The Big Short Review

rafe spall hamish linklater steve carell ryan gosling the big short
An account of the 2008 banking crisis, focusing on the investors who saw it coming and who bet against the housing market (‘shorting’ it).

by Helen O'Hara |
Published on
Release Date:

14 Jan 2016

Original Title:

The Big Short

How do you make the financial crisis compelling? The challenge has largely defeated filmmakers. They’ve tried the personal tragedy (99 Homes), the documentary (Inside Job) and the ultra-serious recreation (Margin Call) — and while all had their strengths, they barely touched audiences not already interested in the disaster.
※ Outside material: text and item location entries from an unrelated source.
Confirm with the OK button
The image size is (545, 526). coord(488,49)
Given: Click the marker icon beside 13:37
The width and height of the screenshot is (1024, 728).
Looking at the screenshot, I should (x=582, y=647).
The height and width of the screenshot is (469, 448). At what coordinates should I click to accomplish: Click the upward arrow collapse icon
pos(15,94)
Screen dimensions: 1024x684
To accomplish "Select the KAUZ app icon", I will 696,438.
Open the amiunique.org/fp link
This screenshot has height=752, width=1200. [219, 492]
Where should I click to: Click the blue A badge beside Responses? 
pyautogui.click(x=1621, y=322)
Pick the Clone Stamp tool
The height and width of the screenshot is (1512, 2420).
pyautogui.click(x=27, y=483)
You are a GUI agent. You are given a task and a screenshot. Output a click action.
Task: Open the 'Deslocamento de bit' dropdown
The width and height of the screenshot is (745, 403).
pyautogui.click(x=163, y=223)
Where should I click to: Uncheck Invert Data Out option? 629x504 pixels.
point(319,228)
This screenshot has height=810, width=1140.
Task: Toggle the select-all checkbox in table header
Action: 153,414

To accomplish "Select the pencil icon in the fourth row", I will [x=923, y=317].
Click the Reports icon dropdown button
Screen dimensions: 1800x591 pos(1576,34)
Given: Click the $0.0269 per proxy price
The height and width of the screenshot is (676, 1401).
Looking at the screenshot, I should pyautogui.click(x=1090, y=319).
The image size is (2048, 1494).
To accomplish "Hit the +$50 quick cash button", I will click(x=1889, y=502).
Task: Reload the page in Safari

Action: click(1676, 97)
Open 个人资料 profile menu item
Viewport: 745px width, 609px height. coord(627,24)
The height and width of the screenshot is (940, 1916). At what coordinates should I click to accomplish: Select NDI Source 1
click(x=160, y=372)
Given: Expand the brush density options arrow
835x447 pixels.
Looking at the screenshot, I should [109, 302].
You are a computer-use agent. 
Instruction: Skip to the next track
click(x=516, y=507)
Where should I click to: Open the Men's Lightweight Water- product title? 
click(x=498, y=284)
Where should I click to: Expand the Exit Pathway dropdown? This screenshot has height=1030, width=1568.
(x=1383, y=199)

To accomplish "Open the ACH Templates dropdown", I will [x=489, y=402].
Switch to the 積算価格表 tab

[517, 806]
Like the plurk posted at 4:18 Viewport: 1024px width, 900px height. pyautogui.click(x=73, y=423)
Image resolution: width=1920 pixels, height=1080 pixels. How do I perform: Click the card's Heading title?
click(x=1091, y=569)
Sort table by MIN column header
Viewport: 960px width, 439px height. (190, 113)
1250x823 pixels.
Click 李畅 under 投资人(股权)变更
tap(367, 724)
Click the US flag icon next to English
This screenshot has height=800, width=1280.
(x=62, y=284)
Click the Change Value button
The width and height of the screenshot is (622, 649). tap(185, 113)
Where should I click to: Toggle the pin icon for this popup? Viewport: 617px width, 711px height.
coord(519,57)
But Adam McKay may have a better approach, by emphasising not just the criminality of the system but also its absurdity.

From the off, McKay bends over backwards to make this digestible. Ryan Gosling’s breezy, arch narration casually ignores the fourth wall, and the cast is packed with charismatic superstars. Christian Bale is Michael Burry MD, the antisocial hedge fund manager who first sees the rot at the heart of the mortgage derivatives market. Soon Steve Carell’s furious Mark Baum and his team take interest, partnering up with Gosling’s wheeler-dealing Jared Vennett. They’re followed by novice investors Jamie Shipley (Finn Wittrock) and Charlie Geller (John Magaro) — who are in turn guided by Brad Pitt’s eccentric Ben Rickert. The film swings fluidly between these three main groups, never pausing enough to drag.

This is the best film yet to tackle the biggest financial disaster since 1929.

To dissect the more technical aspects of the crash, McKay cuts to silly little skits with yet more big names. Margot Robbie, in a bubble bath, explains derivatives, while Anthony Bourdain cooks up a storm that parallels the bankers cooking the books. It still can’t make everything simple — these financial models were designed to be impenetrable — but the tongue-in-cheek approach offers a strong beginner’s guide. McKay also never loses sight of the fact that financiers are socially maladroit nerds who only think they’re masters of the universe, “like someone burst a piñata full of white guys who are bad at golf”, as one character puts it.

There’s an obvious limitation in the fact that the film’s protagonists are part of the system; even as they see the crash coming, their aim is to cash in rather than prevent it. But compared to the reckless, grasping men who wrecked all our finances, they seem paragons of honour and probity — especially when their brilliant schemes become weights around their necks as the system stumbles on.

Though occasionally scrappy and arguably over-long, this is the best film yet to tackle the biggest financial disaster since 1929. It informs and outrages us without resorting to Michael Moore-style haranguing, and if it can just find a mass audience, could finally inspire some change.

Witty, absurd and far more entertaining than it has any right to be, this could finally shed light on the financial crisis for those of us who found it all too boring to contemplate.